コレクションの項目
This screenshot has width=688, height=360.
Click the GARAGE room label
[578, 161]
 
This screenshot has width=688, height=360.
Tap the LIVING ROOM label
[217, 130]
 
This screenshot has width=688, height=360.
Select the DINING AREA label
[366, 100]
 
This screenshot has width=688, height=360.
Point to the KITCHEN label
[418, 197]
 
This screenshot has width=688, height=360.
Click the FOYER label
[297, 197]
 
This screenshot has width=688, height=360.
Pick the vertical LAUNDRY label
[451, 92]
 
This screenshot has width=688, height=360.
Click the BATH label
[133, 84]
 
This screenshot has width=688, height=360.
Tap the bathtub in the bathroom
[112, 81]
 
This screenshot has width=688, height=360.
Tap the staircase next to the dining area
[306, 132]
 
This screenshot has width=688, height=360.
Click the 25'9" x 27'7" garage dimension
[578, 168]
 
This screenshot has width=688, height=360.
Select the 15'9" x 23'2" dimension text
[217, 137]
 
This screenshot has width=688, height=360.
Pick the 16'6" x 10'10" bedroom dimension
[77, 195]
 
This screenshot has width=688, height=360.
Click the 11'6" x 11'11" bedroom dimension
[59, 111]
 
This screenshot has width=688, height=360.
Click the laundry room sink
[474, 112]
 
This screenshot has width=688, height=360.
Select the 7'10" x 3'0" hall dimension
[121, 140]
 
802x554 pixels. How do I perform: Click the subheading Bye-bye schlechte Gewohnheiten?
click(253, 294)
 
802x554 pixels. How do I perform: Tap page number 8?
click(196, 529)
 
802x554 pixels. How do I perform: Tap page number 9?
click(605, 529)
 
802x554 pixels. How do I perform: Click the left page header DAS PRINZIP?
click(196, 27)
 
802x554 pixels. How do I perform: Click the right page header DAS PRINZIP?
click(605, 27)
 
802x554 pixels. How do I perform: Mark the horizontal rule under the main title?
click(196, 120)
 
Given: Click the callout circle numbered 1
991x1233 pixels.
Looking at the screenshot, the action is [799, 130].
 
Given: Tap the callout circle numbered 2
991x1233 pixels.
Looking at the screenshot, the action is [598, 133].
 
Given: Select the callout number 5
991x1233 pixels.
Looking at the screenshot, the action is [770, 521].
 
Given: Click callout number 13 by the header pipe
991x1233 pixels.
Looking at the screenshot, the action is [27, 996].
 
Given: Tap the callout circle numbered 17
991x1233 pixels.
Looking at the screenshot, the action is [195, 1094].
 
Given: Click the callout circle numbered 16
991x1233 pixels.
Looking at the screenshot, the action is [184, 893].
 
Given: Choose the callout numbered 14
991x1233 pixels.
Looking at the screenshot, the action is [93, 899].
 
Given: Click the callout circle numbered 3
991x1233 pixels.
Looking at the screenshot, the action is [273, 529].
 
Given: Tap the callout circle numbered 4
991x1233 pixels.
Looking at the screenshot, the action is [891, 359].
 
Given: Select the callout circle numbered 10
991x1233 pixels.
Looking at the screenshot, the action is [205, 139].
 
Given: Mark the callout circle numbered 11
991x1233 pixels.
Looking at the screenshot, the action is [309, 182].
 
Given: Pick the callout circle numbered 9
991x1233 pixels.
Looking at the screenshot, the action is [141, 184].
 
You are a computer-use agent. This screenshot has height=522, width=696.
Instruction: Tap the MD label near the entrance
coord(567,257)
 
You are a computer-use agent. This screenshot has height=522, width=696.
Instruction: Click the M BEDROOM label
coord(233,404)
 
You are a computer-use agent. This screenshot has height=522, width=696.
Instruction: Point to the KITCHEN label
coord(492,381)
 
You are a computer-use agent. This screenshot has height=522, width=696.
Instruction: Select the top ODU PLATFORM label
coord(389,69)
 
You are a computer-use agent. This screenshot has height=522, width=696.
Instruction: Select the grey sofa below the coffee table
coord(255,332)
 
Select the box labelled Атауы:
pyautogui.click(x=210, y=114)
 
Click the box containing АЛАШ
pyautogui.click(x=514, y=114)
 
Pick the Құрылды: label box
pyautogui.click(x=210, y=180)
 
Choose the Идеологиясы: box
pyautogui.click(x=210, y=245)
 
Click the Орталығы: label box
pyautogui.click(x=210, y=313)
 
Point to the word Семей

演習の目的: 上の資料を最初の行から最後の行まで、一字も変えずにそのまま出力してください。

課題の結果:
This screenshot has width=688, height=360.
Click the GARAGE room label
[578, 161]
 
This screenshot has width=688, height=360.
Tap the LIVING ROOM label
[217, 130]
 
This screenshot has width=688, height=360.
Select the DINING AREA label
[366, 100]
 
This screenshot has width=688, height=360.
Point to the KITCHEN label
[418, 197]
 
This screenshot has width=688, height=360.
Click the FOYER label
[297, 197]
 
This screenshot has width=688, height=360.
Pick the vertical LAUNDRY label
[451, 92]
 
This screenshot has width=688, height=360.
Click the BATH label
[133, 84]
 
This screenshot has width=688, height=360.
Tap the bathtub in the bathroom
[112, 81]
 
This screenshot has width=688, height=360.
Tap the staircase next to the dining area
[306, 132]
 
This screenshot has width=688, height=360.
Click the 25'9" x 27'7" garage dimension
[578, 168]
 
This screenshot has width=688, height=360.
Select the 15'9" x 23'2" dimension text
[217, 137]
 
This screenshot has width=688, height=360.
Pick the 16'6" x 10'10" bedroom dimension
[77, 195]
 
This screenshot has width=688, height=360.
Click the 11'6" x 11'11" bedroom dimension
[59, 111]
 
This screenshot has width=688, height=360.
Click the laundry room sink
[474, 112]
 
This screenshot has width=688, height=360.
Select the 7'10" x 3'0" hall dimension
[121, 140]
 
802x554 pixels. How do I perform: Click the subheading Bye-bye schlechte Gewohnheiten?
click(253, 294)
 
802x554 pixels. How do I perform: Tap page number 8?
click(196, 529)
 
802x554 pixels. How do I perform: Tap page number 9?
click(605, 529)
 
802x554 pixels. How do I perform: Click the left page header DAS PRINZIP?
click(196, 27)
 
802x554 pixels. How do I perform: Click the right page header DAS PRINZIP?
click(605, 27)
 
802x554 pixels. How do I perform: Mark the horizontal rule under the main title?
click(196, 120)
 
Given: Click the callout circle numbered 1
991x1233 pixels.
Looking at the screenshot, the action is [799, 130].
 
Given: Tap the callout circle numbered 2
991x1233 pixels.
Looking at the screenshot, the action is [598, 133].
 
Given: Select the callout number 5
991x1233 pixels.
Looking at the screenshot, the action is [770, 521].
 
Given: Click callout number 13 by the header pipe
991x1233 pixels.
Looking at the screenshot, the action is [27, 996].
 
Given: Tap the callout circle numbered 17
991x1233 pixels.
Looking at the screenshot, the action is [195, 1094].
 
Given: Click the callout circle numbered 16
991x1233 pixels.
Looking at the screenshot, the action is [184, 893].
 
Given: Choose the callout numbered 14
991x1233 pixels.
Looking at the screenshot, the action is [93, 899].
 
Given: Click the callout circle numbered 3
991x1233 pixels.
Looking at the screenshot, the action is [273, 529].
 
Given: Tap the callout circle numbered 4
991x1233 pixels.
Looking at the screenshot, the action is [891, 359].
 
Given: Select the callout circle numbered 10
991x1233 pixels.
Looking at the screenshot, the action is [205, 139].
 
Given: Mark the callout circle numbered 11
991x1233 pixels.
Looking at the screenshot, the action is [309, 182].
 
Given: Pick the callout circle numbered 9
991x1233 pixels.
Looking at the screenshot, the action is [141, 184].
 
You are a computer-use agent. This screenshot has height=522, width=696.
Instruction: Tap the MD label near the entrance
coord(567,257)
 
You are a computer-use agent. This screenshot has height=522, width=696.
Instruction: Click the M BEDROOM label
coord(233,404)
 
You are a computer-use agent. This screenshot has height=522, width=696.
Instruction: Point to the KITCHEN label
coord(492,381)
 
You are a computer-use agent. This screenshot has height=522, width=696.
Instruction: Select the top ODU PLATFORM label
coord(389,69)
 
You are a computer-use agent. This screenshot has height=522, width=696.
Instruction: Select the grey sofa below the coffee table
coord(255,332)
 
Select the box labelled Атауы:
pyautogui.click(x=210, y=114)
 
Click the box containing АЛАШ
pyautogui.click(x=514, y=114)
 
Pick the Құрылды: label box
pyautogui.click(x=210, y=180)
 
Choose the Идеологиясы: box
pyautogui.click(x=210, y=245)
 
Click the Орталығы: label box
pyautogui.click(x=210, y=313)
 
Point to the word Семей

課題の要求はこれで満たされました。